Now, I’m not suggesting this was a financially successful model, as those of you know who have followed the company (this said, “cool” has always been a durable brand asset for Apple).  Multiple insight failures led the company to fire Steve Jobs, and then, in the late `90’s, hire him back.  And while Steve Jobs was never some sort of tech wizard, he was an amazing product visionary, as well as someone with a keen sense of aesthetic. I’m not sure who came up with the phrase “form vs. function”, but Jobs certainly embraced the concept.
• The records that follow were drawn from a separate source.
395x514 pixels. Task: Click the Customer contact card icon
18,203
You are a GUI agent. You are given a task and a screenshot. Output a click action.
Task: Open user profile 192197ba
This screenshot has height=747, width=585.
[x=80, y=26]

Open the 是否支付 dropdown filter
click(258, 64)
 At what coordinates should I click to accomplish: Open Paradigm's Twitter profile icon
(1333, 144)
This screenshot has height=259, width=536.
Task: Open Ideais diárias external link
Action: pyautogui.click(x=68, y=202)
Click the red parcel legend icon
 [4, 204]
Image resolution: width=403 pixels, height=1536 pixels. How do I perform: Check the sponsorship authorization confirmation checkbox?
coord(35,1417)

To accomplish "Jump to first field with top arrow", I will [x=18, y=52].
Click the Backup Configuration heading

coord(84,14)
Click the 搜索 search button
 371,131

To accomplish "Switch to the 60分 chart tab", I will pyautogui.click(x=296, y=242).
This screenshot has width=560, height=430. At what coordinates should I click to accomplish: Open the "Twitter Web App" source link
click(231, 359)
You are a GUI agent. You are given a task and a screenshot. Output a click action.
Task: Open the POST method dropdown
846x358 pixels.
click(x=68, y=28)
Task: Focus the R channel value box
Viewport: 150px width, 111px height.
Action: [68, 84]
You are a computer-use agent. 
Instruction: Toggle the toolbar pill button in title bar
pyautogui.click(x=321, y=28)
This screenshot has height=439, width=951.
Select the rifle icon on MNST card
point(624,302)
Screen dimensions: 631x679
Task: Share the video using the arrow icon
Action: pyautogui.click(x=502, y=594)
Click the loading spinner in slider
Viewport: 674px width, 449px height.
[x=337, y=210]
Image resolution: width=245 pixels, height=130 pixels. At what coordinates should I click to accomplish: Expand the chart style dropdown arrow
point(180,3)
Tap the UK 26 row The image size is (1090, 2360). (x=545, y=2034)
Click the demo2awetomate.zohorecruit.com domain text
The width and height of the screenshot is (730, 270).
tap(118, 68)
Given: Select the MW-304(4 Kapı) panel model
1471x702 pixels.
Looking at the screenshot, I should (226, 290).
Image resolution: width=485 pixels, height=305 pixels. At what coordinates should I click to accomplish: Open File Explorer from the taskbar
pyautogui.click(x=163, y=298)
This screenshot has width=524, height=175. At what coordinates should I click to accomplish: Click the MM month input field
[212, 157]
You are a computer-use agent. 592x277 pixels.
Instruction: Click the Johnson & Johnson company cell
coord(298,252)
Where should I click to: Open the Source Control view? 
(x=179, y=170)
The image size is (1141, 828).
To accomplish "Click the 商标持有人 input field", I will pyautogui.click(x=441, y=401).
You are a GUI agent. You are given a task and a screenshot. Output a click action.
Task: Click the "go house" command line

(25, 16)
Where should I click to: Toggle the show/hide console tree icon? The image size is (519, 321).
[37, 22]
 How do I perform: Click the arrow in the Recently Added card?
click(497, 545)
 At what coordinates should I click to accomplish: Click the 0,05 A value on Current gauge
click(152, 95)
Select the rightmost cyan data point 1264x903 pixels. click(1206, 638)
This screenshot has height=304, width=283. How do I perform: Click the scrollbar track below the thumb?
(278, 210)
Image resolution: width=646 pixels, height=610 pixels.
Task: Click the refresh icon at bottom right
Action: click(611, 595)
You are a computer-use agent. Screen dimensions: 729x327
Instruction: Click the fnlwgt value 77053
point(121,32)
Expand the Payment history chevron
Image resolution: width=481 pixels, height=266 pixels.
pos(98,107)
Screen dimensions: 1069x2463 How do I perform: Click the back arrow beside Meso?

Which brings us to the image above this narrative and the concept of “cool”.  When Jobs returned to Apple, one of his first tasks was to reverse the fortunes of the Mac, whose market share was foundering.  As there wasn’t some huge technological advantage (“function”) Jobs could leverage to regain enthusiasm for the Mac, he turned to the design (“form”) of the device.  He decided he would create a design for a personal computer that was unlike anything in the marketplace at that time.  He focused on the form, the aesthetic, the industrial design...to make it “cool”. So, with him, Apple came up with the teardrop shaped, translucent teal colored, iMac.  And it was cool.  

But he didn’t do it just one time.  As you look from left to right across the photo above, you see he did it three times, in pretty short order, with the Mac.  And we’re not talking about iterative design evolution, but radical form design evolution.  Each time, Apple made you want the latest, coolest thing, and was able to cultivate that sensation because each version of the product was so radically different in form from its predecessor that computer hardware became “fashion”.

Apple is where it is at this moment because it has failed to understand the ethos of “cool”, and how they defined it.  They have completely fallen into the iteration trap, in both form and function, hoping that incremental technical function improvements will save the day.  It won’t.

Steve Jobs brilliance is that he understood the key to Apple’s success was to hit on both the “form AND function” ambitions of customers. Make the products cool, make them dependable, make them easy to use. Do that, you can charge more.  Do that, your competition reacts to you (which means they’re always chasing you).  Do that, you win.  Deliver the wonderful intangible that some of that coolness sheen would rub off on the customer of your products.

Apple needs to radicalize the form factor of the iPhone. And the Mac.  And every one of its products.  Don’t give us an extra camera lens in the phone along with a 15% price hike and expect lines outside your stores.  Remember your own lineage...if you can’t innovate function, innovate form.  The time may be upon Apple to disrupt itself.  And yes, there is huge risk to this.  But really, all I’m advocating is that the company return to what made it successful.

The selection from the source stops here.